Оскар беспокойно дожидался, пока закроется дверь. Потом, повернувшись к Простаку, осведомился хриплым шепотом:
— Ну, а теперь честно — как наши дела?
— У нас хит! Грандиознее не бывает!
— Да нет-нет, — перебил Оскар. — Она ведь ушла. Можете сказать мне прямо.
— Толпы страждущих звонят, желая купить спектакль для Лондона.
Оскар вздрогнул.
— Сколько вы за него получили?
— Я его еще не продал.
— Что!
— Разумеется, нет. Продать спектакль, вот так глупость! За каким таким чертом мне продавать его?
Фричи жалобно вцепился в рукав партнера, взволнованный донельзя. И заблеял, словно овца, на которую был так похож:
— Послушайте! Я считаю, если мы можем получить какие-то деньги, надо их взять… а? Я себя не чувствую спокойно.

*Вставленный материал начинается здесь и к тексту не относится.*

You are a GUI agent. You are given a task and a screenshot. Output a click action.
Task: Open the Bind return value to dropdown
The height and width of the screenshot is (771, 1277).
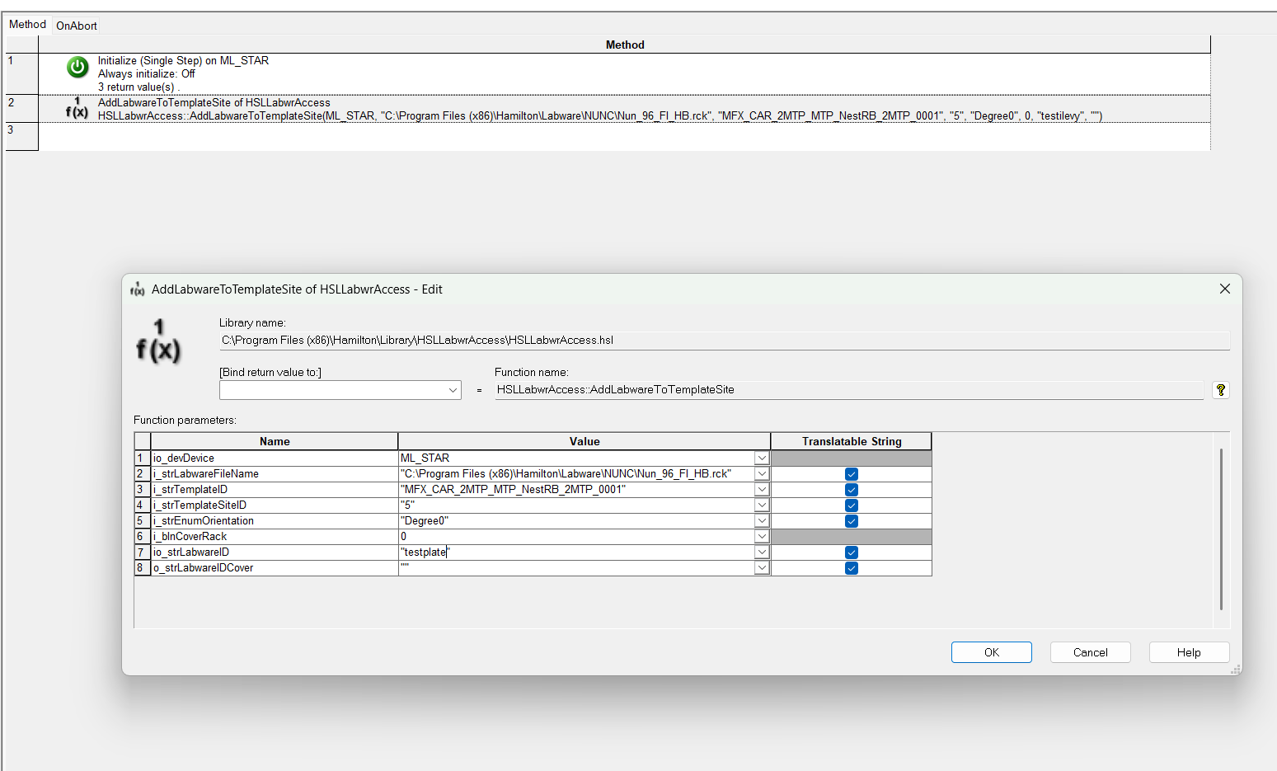pyautogui.click(x=453, y=390)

Простак осмеял его страхи:
— Вот продолжим, выпустим еще несколько спектаклей, и вы почувствуете себя спокойно.
— Вы думаете, нам это надо?
— Разумеется. У нас не конец, а самое начало. Я планирую делать большой мюзикл с десятью комиками и сотней красоток.
— Да, — Оскар потянулся за шляпой, — мне следует выйти из бизнеса.
— Из нашей фирмы? Ну, что ж. Я и сам управлюсь.
— Выкупите мою долю?
— Запросто.
— О-о, — проблеял Оскар, кладя шляпу обратно. — Ну… тогда… прямо не знаю, — рядом с ним ясно обозначился Гамлет, похлопал по спине и заверил, что прекрасно его понимает.
— Знаете, что я сделаю, дорогуша? — сказал Простак, залихватски сбивая шляпу набекрень. — Я скуплю всех крупных драматургов, какие есть в стране, и заключу с ними контракт. А потом куплю все иностранные пьесы. Создам, как говорится, монополию.
Адамово яблоко Оскара так и скакало вверх и вниз.
— Вот как?
— А когда получу права на все пьесы, стану скупать театры.
— Театры?
— Да.
— Скупите все театры?
— Ну, мне же надо где-то ставить пьесы. Адамово яблоко опять пустилось галопом.
— Но, послушайте… А если что-нибудь случится? Предположим, что-то где-то пойдет не так?
— Разве это возможно?
— Вполне. Вполне.
— Нет, ни единого шанса. Хотите, я открою секрет шоу-бизнеса? Все просто. Давайте публике то, что ей хочется.
— Как это угадать?
— Им всегда хочется одного.
— Раз уж я вошел в театральный бизнес, — заметил Оскар, печально покачивая головой, — вкусы у них переменятся.
Вернулась Динти с охапкой газет под мышкой и визиткой в руке.
— Эй! — с порога выкрикнула она. Простак виновато взглянул на нее.
— Почему — «эй»?
— Пари держу, оно тебе потребовалось, как только я вышла из комнаты.
В этом крылось столько правды, что Простак поспешил переменить тему.
— Я вижу, у тебя визитка, — довольно равнодушно заметил он. — Кто-то ждет в приемной?
— Да.
Простак сделал торжествующий жест.
— Видите, Оскар, и минуты не прошло, как какой-то страждущий топчется в офисе, горя желанием войти в бизнес. Кто он?
— Один из тех типусов.
— Типусов? Ах, да! Из тех, кто заходил без меня.
— Правильно. Это первый. Тот, кто не назвался и обещал зайти позже.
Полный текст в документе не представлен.